12. The relationship between the plaintiff and the defendant is not disputed and it is also not disputed that the majority of the suit property is the joint family property of both the parties and the defendant nos. 14 and 15 have not set up any case that any portion of the property claimed by the plaintiff to be joint family property is the self-acquired property.

13. Under such circumstances, this court has no hesitation in holding that the learned First Appellate Court has committed an error of law by holding that the possession of the defendant nos. 14 and 15 over the suit land amounts to cessation of unity of title and possession of the plaintiffs and the defendants over the suit land. Accordingly, the said portion of the findings of the learned First Appellate Court is set aside. Since it is a settled principle of law that partial 7 SA No. 129 of 1991 partition of the suit in absence of some of the coparceners of the entire joint family is not sustainable in law, hence, this court is of the considered opinion that the matter deserves to be remanded to the learned trial court on the following grounds:-

(i) All the joint family properties were not included in the plaint of the suit for partition.
(ii) The defendant nos. 14 and 15 had taken a consistent stand right from the very beginning that unless all the properties are included in the plaint, the suit will be bad for non-joinder of necessary parties as partial partition cannot be effected.
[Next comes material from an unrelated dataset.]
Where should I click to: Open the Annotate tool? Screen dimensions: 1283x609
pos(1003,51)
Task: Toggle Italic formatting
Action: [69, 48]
14. Further, learned trial court has failed to consider this aspect and learned First Appellate Court has committed an error of law by holding that even if the relationship between the plaintiff and the defendant no. 14 and 15 as well as the other defendants are admitted and it is not the case of any of the parties to the suit that they have acquired any self-acquired property, hence, learned First Appellate Court ought not have held that mere exclusive possession of the defendant over the joint family property amounts to absence of unity of title and possession.

15. In the light of the foregoing observation, the judgment and decree passed by both the courts below are hereby set aside and quashed and the matter is remitted to learned trial court for giving an opportunity to the parties, to amend their respective pleadings by incorporating all the joint family properties of the suit and by impleading all the coparceners of the joint family properties and also to make corresponding amendments in the plaint and to lead further evidence in support of the amended pleadings by giving them reasonable time, if the plaintiffs fail to amend the pleadings within the time stipulated by the learned trial court, the learned trial court is directed to dismiss the suit for having been filed for partial partition of the joint family property. If the parties amend their pleading accordingly, then the trial court is directed to pass the judgment after appreciating the 8 SA No. 129 of 1991 additional pleading and the evidence adduced thereon. Since the matter is an old one, the parties are directed to appear before the learned trial court on 09.01.2023 to take instruction from the learned trial court as to by what steps, the plaintiff has to amend his pleading.

16. The learned trial court is directed to make all endeavors to deliver the judgment within six months from the date of pleading of the parties. The sole substantial question of law is answered in the affirmative by holding that learned First Appellate Court could not have drawn an inference that the exclusive possession of the defendant nos. 14 and 15 over the suit land amounts to absence of unity of title and possession and impliedly the defendant no. 14 and 15 perfected their title by way of adverse possession over the suit property which is admittedly the joint family property and thus, the title of the plaintiff has extinguished though such words of adverse possession by the defendant nos. 14 and 15, as well as extension of the time by the appellants has not been specifically mentioned in the judgment of the learned First Appellate Court.

17. The appeal stands allowed to the extent mentioned hereinabove.

18. Looking to the facts of the case, the parties to bear their respective costs.

19. Let a copy of this Judgment along with the Lower Court Records be sent back to the Court concerned forthwith.

(Anil Kumar Choudhary, J.) High Court of Jharkhand, Ranchi.